## What the exercise asks
Write the next part of the forum thread on the Nathan De Asha photoshoot, picking up where it ends.

## Page excerpt
☆ ☆ ☆ ☆

# Nathan De Asha Photoshoot



## Gumball (May 9, 2006)

Following his recent win at the British I did a photoshoot for Nathan De Asha. There's a load on my facebook page but here's a few. The lighting in the gym was pretty poor but I think they turned out ok considering...


----------



## Gumball (May 9, 2006)




----------



## Gumball (May 9, 2006)




----------



## Gumball (May 9, 2006)




----------



## Gumball (May 9, 2006)




----------



## BigBiff (Sep 30, 2008)

holy sh1t at his traps

good photos mate!


----------



## miles2345 (Mar 26, 2008)

To be fair none of them are in focus, he looked great at the finals though


----------



## Gumball (May 9, 2006)

miles2345 said:


> To be fair none of them are in focus, he looked great at the finals though


thankyou miles. "to be fair" I have limited equipment and I do this for free, unlike most who charge.


----------



## SK-XO (Aug 6, 2009)

^lololol.

Good photography imo. Some good shots defo.


----------



## GHS (Oct 6, 2008)

The pictures do not do the physique justice in my opinion.


----------



## Gumball (May 9, 2006)




----------



## Guest (Nov 17, 2009)

Like you said "with limited equipment" they are pretty good pictures mate.


----------



## bravo9 (Nov 5, 2008)

Hes a big guy,, thanks for sharing mate


----------



## gym rat (Jul 10, 2007)

i think the pics are good, awesome size for such a young competitor


----------



## Kezz (Sep 3, 2007)

Great pictures mate


----------



## Gumball (May 9, 2006)

☆ ☆ ☆ ☆

## Extracted data
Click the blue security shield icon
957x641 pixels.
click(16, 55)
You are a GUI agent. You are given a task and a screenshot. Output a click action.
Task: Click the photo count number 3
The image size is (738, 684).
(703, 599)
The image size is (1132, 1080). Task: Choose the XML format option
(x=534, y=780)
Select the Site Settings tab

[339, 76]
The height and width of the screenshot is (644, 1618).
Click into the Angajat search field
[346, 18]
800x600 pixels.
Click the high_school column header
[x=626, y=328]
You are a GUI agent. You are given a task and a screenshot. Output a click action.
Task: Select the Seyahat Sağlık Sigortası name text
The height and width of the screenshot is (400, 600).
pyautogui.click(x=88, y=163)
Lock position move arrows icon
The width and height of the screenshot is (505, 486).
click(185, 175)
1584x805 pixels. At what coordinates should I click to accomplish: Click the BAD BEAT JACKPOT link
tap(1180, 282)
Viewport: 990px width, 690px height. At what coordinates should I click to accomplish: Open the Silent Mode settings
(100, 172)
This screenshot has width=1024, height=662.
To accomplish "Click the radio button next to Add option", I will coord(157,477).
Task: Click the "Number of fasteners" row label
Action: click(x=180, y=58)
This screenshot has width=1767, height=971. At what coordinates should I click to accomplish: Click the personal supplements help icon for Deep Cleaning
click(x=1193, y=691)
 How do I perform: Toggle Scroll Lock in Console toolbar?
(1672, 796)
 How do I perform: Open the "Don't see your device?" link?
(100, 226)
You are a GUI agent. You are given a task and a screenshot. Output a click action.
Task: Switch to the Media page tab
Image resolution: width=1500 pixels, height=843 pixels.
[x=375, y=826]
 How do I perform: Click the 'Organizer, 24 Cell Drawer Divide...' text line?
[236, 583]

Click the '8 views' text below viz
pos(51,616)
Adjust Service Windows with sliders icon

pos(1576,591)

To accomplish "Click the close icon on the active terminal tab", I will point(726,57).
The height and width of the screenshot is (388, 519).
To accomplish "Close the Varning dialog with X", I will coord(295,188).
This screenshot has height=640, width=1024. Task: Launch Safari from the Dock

☆ ☆ ☆ ☆

## Task response
Thanks for the kind words guys. Sorry to those who don't like them, I'm still learning and hopefully Nathan has some use for them.


----------



## bravo9 (Nov 5, 2008)

Gumball said:


> Thanks for the kind words guys. Sorry to those who don't like them, I'm still learning and hopefully Nathan has some use for them.


I bet he would def use the pics for self promotion,,


----------



## Ashcrapper (Jul 3, 2008)

GHS said:


> The pictures do not do the physique justice in my opinion.


you got any better?


----------



## ste247 (Mar 18, 2008)

nice one nathen ill see you down the gym, its good to see having the ****s didnt stop you from winning the show, defo gona be a pro in the next few years, good pics too......


----------



## colt24 (Aug 24, 2007)

The pictures are clearly fine, if anything they are of the same standard of photography of most bodybuilding pictures posted on this site. good job!


----------



## Fivos (Sep 1, 2004)

Nice one Mike..Nathan is such a humble guy...i would have loved to shoot him after the finals..can you believe he isnt even sponsered!

Fivos


----------



## Ashcrapper (Jul 3, 2008)

colt24 said:


> The pictures are clearly fine, if anything they are of the same standard of photography of most bodybuilding pictures posted on this site. good job!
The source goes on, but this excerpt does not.